*The task*. Your task is to copy each line of the listing that contains the word "Jong".

::: Input records

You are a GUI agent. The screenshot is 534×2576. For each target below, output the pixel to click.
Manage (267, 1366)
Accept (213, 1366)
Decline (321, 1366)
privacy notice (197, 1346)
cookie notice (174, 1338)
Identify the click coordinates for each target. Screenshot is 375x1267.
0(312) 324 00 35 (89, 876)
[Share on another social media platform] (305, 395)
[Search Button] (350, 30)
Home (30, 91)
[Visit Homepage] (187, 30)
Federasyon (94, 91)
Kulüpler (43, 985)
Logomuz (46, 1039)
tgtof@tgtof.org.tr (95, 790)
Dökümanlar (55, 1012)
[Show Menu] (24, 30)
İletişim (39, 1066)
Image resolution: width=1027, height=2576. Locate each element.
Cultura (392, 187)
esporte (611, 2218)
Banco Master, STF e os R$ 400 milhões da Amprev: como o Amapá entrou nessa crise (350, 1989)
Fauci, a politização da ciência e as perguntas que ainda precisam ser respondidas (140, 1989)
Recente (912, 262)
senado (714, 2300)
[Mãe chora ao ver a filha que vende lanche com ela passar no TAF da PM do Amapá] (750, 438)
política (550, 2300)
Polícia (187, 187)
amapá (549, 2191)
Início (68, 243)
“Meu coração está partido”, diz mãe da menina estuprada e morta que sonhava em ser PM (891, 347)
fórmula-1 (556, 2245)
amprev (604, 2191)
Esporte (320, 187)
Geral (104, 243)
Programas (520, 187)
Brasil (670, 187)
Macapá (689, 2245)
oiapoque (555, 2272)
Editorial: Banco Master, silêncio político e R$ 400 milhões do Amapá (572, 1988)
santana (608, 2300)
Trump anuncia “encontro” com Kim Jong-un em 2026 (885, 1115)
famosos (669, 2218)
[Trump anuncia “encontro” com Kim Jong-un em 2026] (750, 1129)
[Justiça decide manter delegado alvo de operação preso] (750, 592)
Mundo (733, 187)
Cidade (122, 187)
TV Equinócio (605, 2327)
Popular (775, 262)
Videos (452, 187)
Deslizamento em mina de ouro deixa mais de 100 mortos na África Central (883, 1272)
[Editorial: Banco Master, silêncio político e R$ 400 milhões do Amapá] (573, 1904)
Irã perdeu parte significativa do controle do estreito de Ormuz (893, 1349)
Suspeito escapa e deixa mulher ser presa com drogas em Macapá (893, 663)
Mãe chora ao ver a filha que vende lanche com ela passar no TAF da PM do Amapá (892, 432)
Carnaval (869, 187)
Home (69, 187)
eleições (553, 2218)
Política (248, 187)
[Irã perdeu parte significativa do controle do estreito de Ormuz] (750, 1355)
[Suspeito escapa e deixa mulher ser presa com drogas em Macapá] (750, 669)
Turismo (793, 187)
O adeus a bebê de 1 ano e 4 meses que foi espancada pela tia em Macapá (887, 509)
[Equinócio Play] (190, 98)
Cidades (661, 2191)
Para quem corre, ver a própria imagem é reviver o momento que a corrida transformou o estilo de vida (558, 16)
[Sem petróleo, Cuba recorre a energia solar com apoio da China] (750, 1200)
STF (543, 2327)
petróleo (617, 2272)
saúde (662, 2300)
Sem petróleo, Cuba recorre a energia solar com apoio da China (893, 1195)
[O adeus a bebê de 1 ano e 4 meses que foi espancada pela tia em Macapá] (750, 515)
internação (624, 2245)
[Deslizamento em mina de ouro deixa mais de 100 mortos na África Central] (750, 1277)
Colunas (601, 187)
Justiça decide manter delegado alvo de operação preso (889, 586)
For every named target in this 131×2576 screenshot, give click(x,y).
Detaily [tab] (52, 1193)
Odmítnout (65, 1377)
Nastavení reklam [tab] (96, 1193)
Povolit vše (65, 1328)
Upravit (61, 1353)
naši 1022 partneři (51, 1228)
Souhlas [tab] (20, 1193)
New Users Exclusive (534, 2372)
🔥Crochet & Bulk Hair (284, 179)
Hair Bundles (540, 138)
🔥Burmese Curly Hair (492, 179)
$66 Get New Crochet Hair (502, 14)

::::::

*Task result*.
Trump anuncia “encontro” com Kim Jong-un em 2026 (885, 1115)
[Trump anuncia “encontro” com Kim Jong-un em 2026] (750, 1129)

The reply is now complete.